• _SOURCE INFORMATION_:
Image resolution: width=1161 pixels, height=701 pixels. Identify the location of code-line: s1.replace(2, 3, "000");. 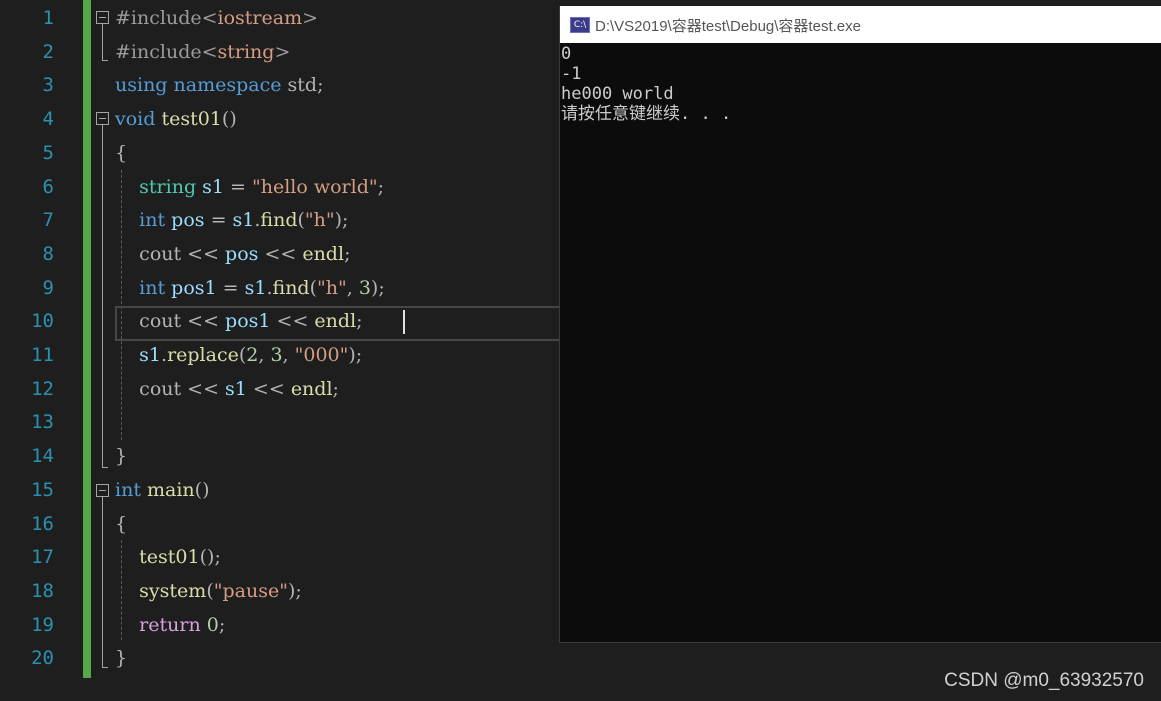
(238, 356).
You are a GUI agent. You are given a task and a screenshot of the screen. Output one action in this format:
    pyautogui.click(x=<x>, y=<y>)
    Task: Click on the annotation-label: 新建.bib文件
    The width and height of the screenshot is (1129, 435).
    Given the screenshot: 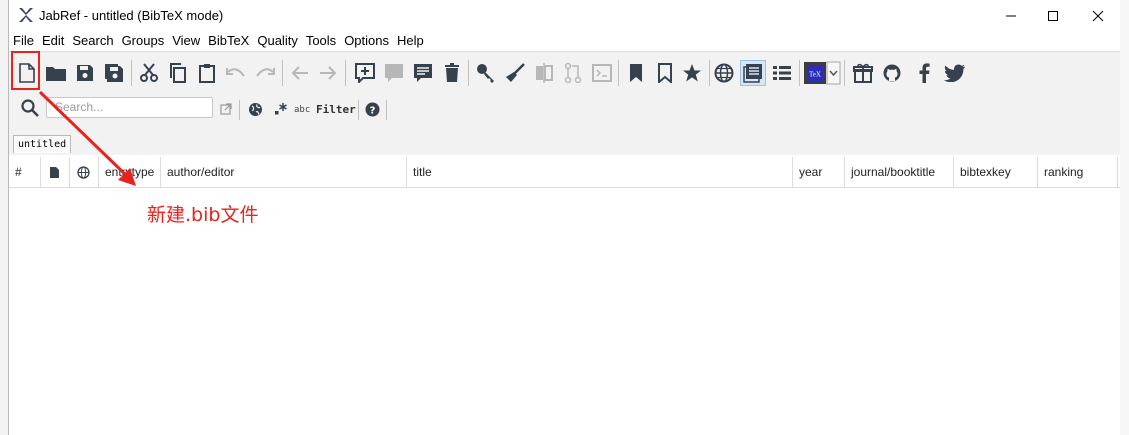 What is the action you would take?
    pyautogui.click(x=203, y=215)
    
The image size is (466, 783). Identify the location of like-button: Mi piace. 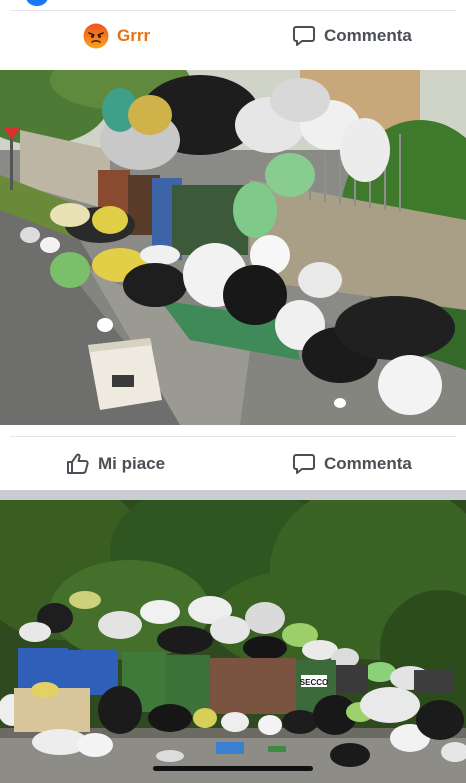
(116, 464).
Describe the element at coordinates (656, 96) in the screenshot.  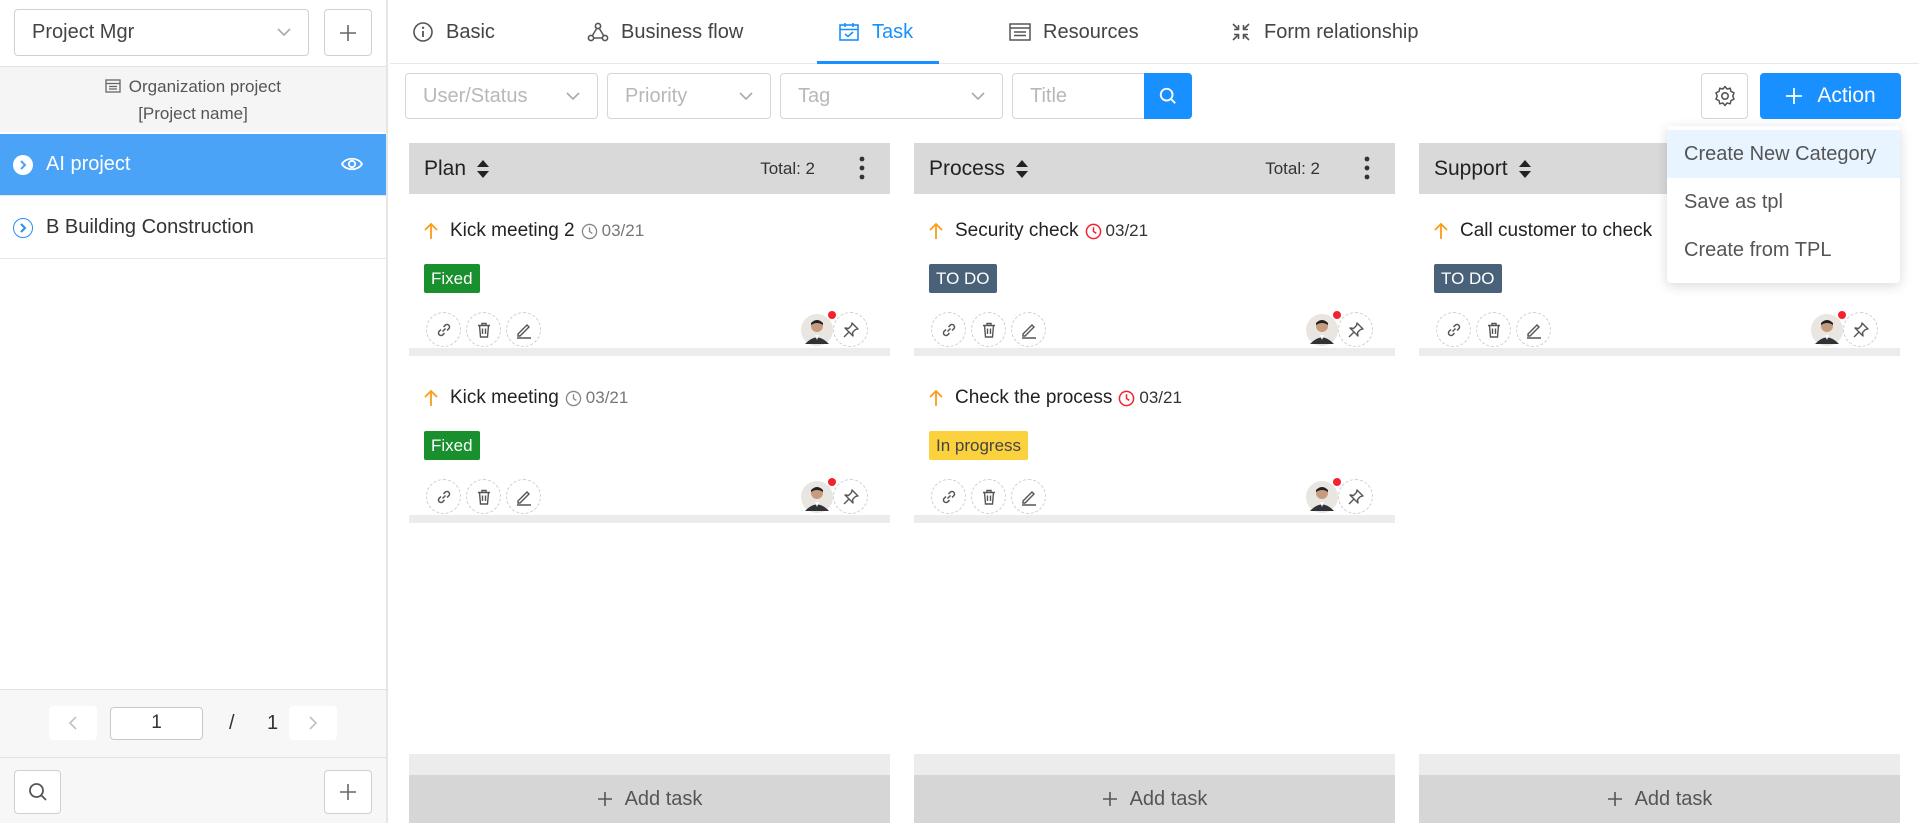
I see `priority-placeholder: Priority` at that location.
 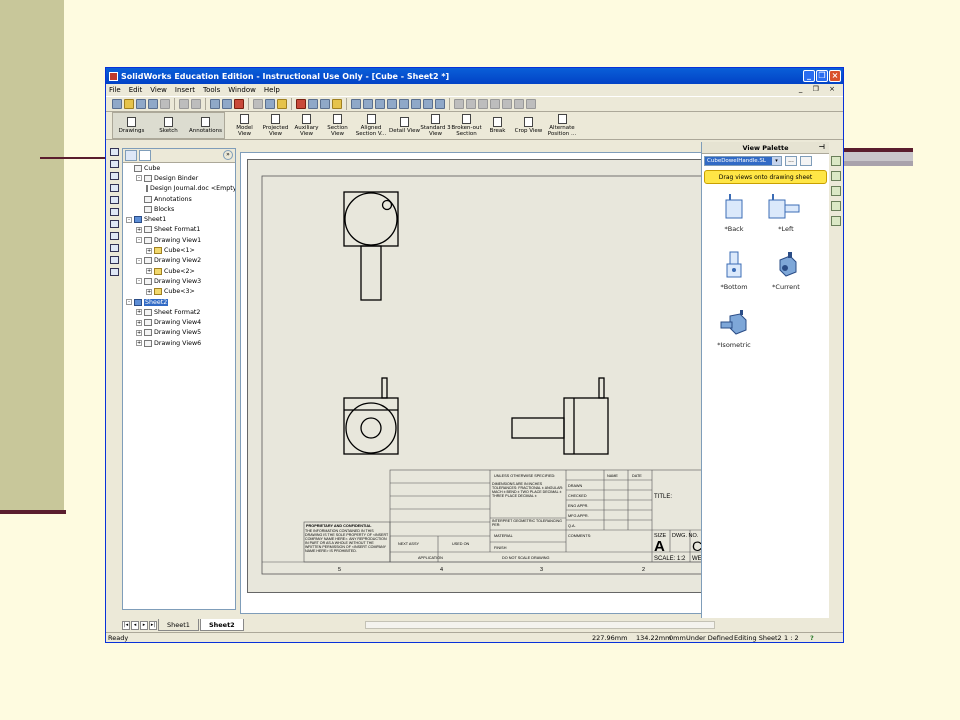 What do you see at coordinates (153, 104) in the screenshot?
I see `print-icon` at bounding box center [153, 104].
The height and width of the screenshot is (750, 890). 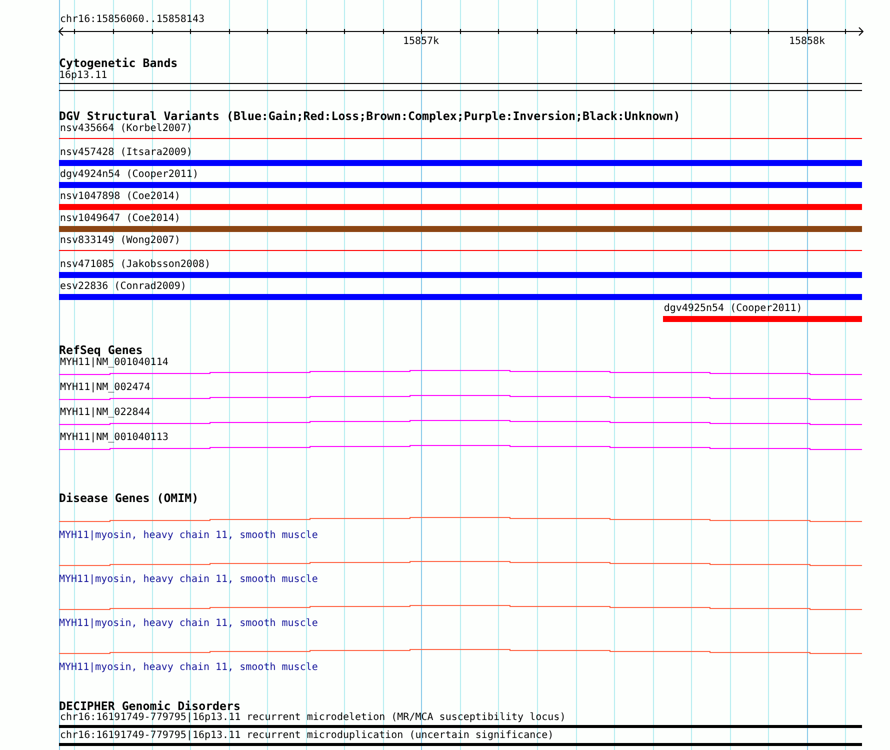 What do you see at coordinates (807, 42) in the screenshot?
I see `tick-label: 15858k` at bounding box center [807, 42].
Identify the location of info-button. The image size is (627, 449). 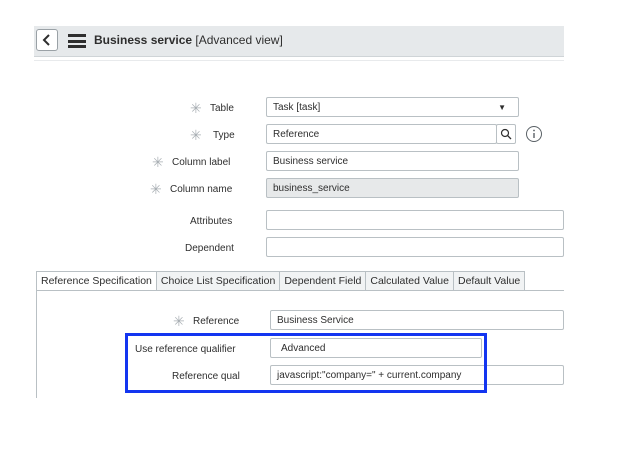
(534, 134).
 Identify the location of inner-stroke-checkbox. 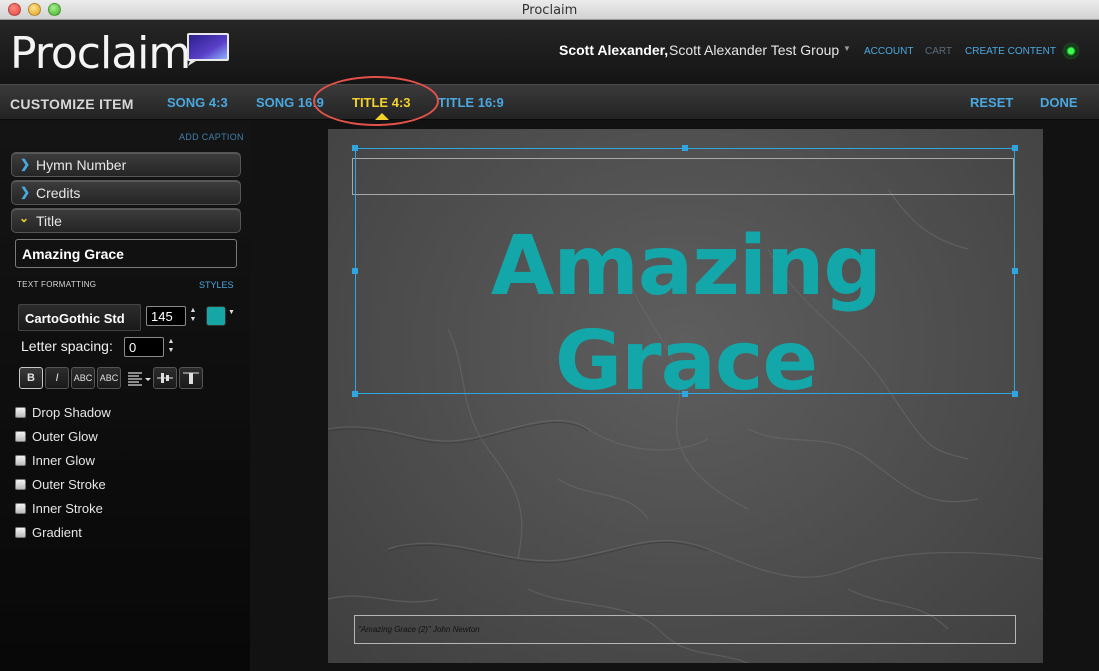
(20, 508).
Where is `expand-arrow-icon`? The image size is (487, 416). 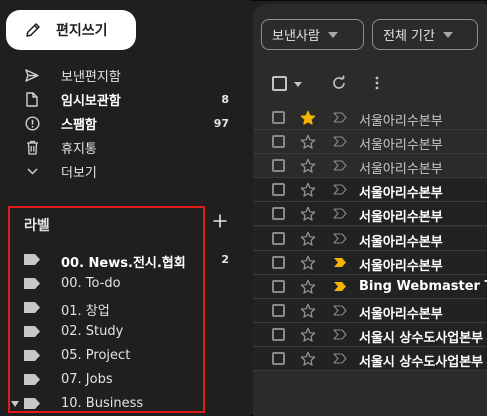 expand-arrow-icon is located at coordinates (15, 404).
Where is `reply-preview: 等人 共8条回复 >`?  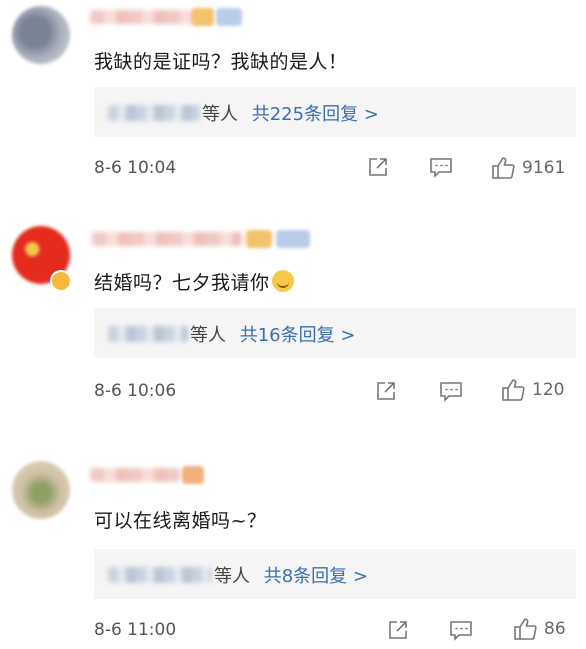
reply-preview: 等人 共8条回复 > is located at coordinates (335, 574).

• _YOUR TASK_: Return the data word for word, from its first line through the line containing "(238, 356).", and leave the pictures out.

• _WRITTEN ANSWER_:
Image resolution: width=1161 pixels, height=701 pixels. Identify the location of code-line: s1.replace(2, 3, "000");. 
(238, 356).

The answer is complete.